Her speed of lecturing was the fastest I have ever experienced, and there was no way I could keep up with writing notes. So, in a world that was working on Pentium 3 computers with the Pentium 4 about to be launched, I resurrected on old 386 laptop that someone had given me years before. It was so slow it wouldn’t even run Windows 3.1, so I took notes in WordPerfect 5.1 for DOS. I could almost keep up then.

Yet, occasionally, she’d pause long enough to step from behind the podium to go into more detail (or maybe even give some additional off-the-cuff insights not in her notes). One day, though I don’t remember the exact context, I remember her pausing to say something along the lines of, “Just because someone was labeled a heretic doesn’t mean they were wrong. It just means they lost.”

That was mind blowing to a guy like me who just a few months before used to listen to the likes of Chuck Swindoll, J. Vernon McGee, R.C. Sproul, and even James Dobson on the way home from work. They didn’t necessarily use the word “heretic” much, but the thought was definitely there. Despite where I had been, those two sentences opened me to be able to “hear” folks who were considered heretics – who may have thought differently than me or were not necessarily traditional or orthodox in their thinking. It helped make some of that “required” seminary reading seem more worthwhile.

Eventually, I found myself leading a Living the Questions study called Saving Jesus where I was introduced to Rev. Dr. Matthew Fox, a former Roman Catholic priest of the Dominican Order who was silenced by Cardinal Joseph Ratzinger (later elected Pope Benedict XVI) in 1989. When one of the members of that class recommended that we study one of his books, Original Blessing, I didn’t bat an eye. I was like, “Sure. Sounds like a great idea!” That book was a bit wordy, but it was extremely thought-provoking and inspiring in giving me a new vocabulary for understanding life, faith, and God – and the relation of all three! And it was certainly not orthodox or traditional.

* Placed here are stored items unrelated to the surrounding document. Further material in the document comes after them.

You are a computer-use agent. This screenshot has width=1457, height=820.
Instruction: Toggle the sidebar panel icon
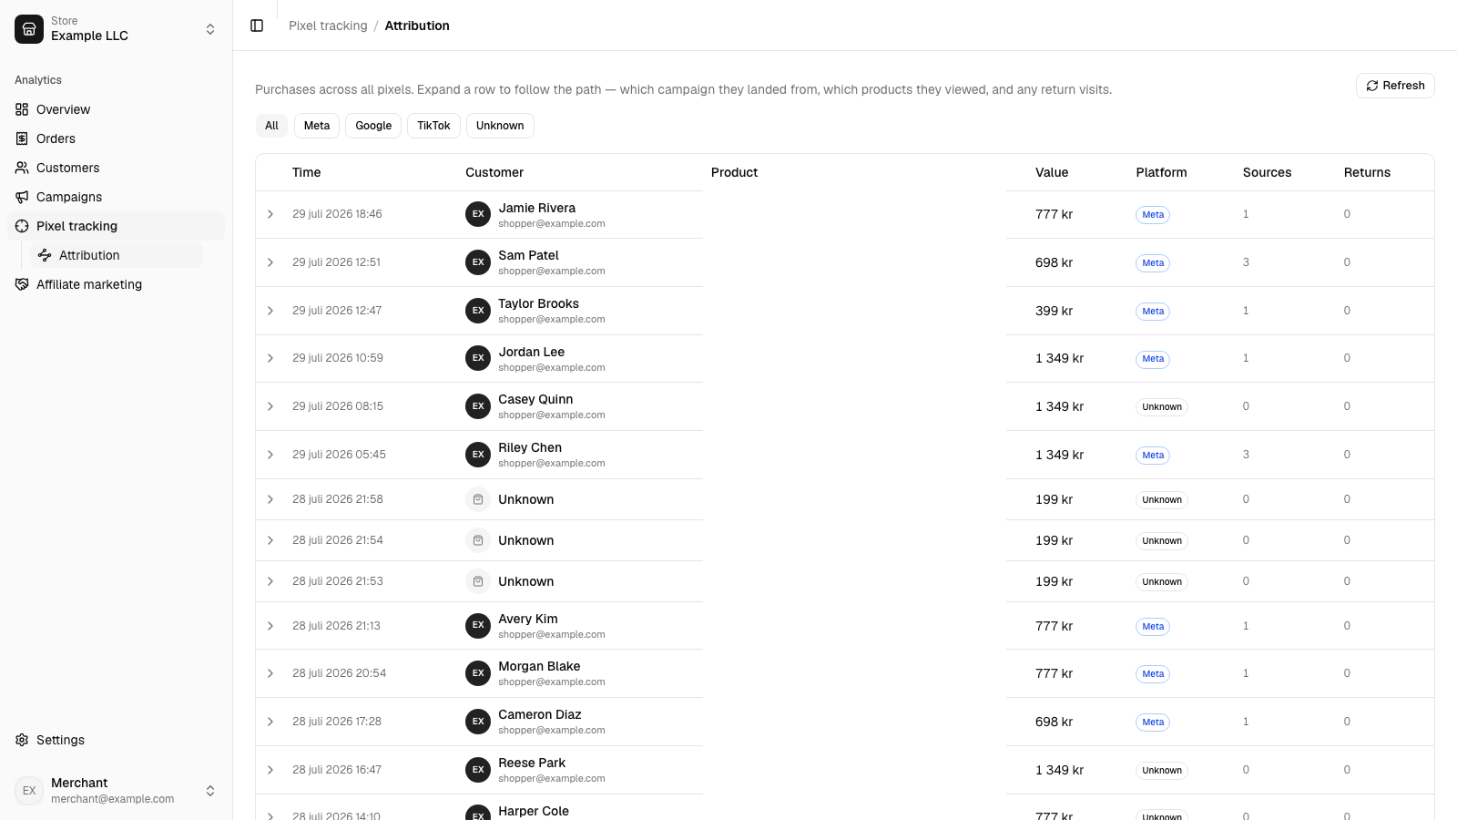(257, 26)
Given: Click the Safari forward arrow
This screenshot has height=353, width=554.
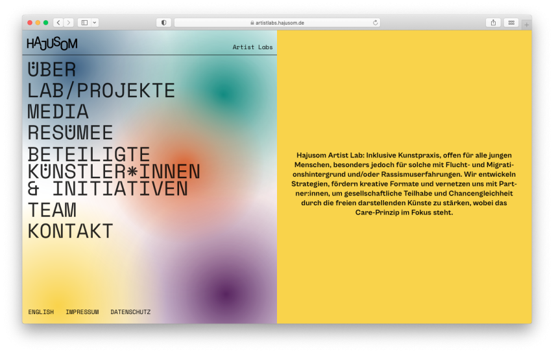Looking at the screenshot, I should click(68, 23).
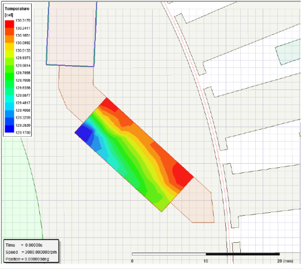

I found Letters to Pope Francis to be similarly thought-provoking and inspiring. Much less wordy than Original Blessing, it was much easier to read (though obviously not going nearly as in depth but also having a different purpose).

On one level, I felt a bit disconnected from the book, but that mainly stems from the fact that I’m a United Methodist Protestant Christian, and much of the book (as should be expected) deals directly with the Roman Catholic Church (RCC), examples being the lack of ordination of women and married priest as well as sexual misconduct of priests and the associated cover ups. These parts were somewhat interesting but had little bearing on me personally.

Where I felt most connected, though, was when Fox helped show similarities between the time of St. Francis of Assisi and our own and how Francis’ approach to his time can inform our approach to our own time. I came away wanting to study Francis more in depth as I learned much more than I knew before from this small volume.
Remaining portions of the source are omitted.